* **Exercise details**
Copy out every one of the items below word for word, with nothing changed.

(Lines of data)
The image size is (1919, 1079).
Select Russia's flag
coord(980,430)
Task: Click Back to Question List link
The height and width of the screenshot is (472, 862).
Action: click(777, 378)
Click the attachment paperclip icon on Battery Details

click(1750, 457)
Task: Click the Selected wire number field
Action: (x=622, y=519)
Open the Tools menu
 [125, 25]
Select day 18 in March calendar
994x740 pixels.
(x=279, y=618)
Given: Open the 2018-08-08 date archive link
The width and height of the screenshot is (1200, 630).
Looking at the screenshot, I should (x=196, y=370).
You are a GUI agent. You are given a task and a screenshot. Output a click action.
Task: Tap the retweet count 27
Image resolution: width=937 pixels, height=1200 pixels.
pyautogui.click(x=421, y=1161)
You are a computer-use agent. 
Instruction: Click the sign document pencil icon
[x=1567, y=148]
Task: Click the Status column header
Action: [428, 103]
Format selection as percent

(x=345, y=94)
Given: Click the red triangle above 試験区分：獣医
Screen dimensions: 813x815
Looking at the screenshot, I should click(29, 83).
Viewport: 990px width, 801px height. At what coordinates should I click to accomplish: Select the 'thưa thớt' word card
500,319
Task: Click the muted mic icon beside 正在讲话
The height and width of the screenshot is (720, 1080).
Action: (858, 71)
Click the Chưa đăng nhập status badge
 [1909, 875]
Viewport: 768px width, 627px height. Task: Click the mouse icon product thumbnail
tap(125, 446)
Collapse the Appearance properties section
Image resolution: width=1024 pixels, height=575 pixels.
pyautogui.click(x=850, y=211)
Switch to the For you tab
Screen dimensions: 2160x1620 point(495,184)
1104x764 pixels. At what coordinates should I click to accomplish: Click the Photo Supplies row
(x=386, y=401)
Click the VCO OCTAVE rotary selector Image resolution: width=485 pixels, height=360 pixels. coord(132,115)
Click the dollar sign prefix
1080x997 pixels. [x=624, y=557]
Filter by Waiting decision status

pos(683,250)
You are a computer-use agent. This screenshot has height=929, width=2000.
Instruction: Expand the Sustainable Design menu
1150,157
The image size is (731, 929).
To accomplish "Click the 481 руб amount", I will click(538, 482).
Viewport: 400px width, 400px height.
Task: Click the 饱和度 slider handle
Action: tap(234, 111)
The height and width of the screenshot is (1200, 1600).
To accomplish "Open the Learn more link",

* **Answer below**
The image size is (1919, 1079).
Select Russia's flag
coord(980,430)
Task: Click Back to Question List link
The height and width of the screenshot is (472, 862).
Action: click(777, 378)
Click the attachment paperclip icon on Battery Details

click(1750, 457)
Task: Click the Selected wire number field
Action: (x=622, y=519)
Open the Tools menu
 [125, 25]
Select day 18 in March calendar
994x740 pixels.
(x=279, y=618)
Given: Open the 2018-08-08 date archive link
The width and height of the screenshot is (1200, 630).
Looking at the screenshot, I should (x=196, y=370).
You are a GUI agent. You are given a task and a screenshot. Output a click action.
Task: Tap the retweet count 27
Image resolution: width=937 pixels, height=1200 pixels.
pyautogui.click(x=421, y=1161)
You are a computer-use agent. 
Instruction: Click the sign document pencil icon
[x=1567, y=148]
Task: Click the Status column header
Action: [428, 103]
Format selection as percent

(x=345, y=94)
Given: Click the red triangle above 試験区分：獣医
Screen dimensions: 813x815
Looking at the screenshot, I should click(29, 83).
Viewport: 990px width, 801px height. At what coordinates should I click to accomplish: Select the 'thưa thớt' word card
500,319
Task: Click the muted mic icon beside 正在讲话
The height and width of the screenshot is (720, 1080).
Action: (858, 71)
Click the Chưa đăng nhập status badge
 [1909, 875]
Viewport: 768px width, 627px height. Task: Click the mouse icon product thumbnail
tap(125, 446)
Collapse the Appearance properties section
Image resolution: width=1024 pixels, height=575 pixels.
pyautogui.click(x=850, y=211)
Switch to the For you tab
Screen dimensions: 2160x1620 point(495,184)
1104x764 pixels. At what coordinates should I click to accomplish: Click the Photo Supplies row
(x=386, y=401)
Click the VCO OCTAVE rotary selector Image resolution: width=485 pixels, height=360 pixels. coord(132,115)
Click the dollar sign prefix
1080x997 pixels. [x=624, y=557]
Filter by Waiting decision status

pos(683,250)
You are a computer-use agent. This screenshot has height=929, width=2000.
Instruction: Expand the Sustainable Design menu
1150,157
The image size is (731, 929).
To accomplish "Click the 481 руб amount", I will click(538, 482).
Viewport: 400px width, 400px height.
Task: Click the 饱和度 slider handle
Action: tap(234, 111)
The height and width of the screenshot is (1200, 1600).
To accomplish "Open the Learn more link",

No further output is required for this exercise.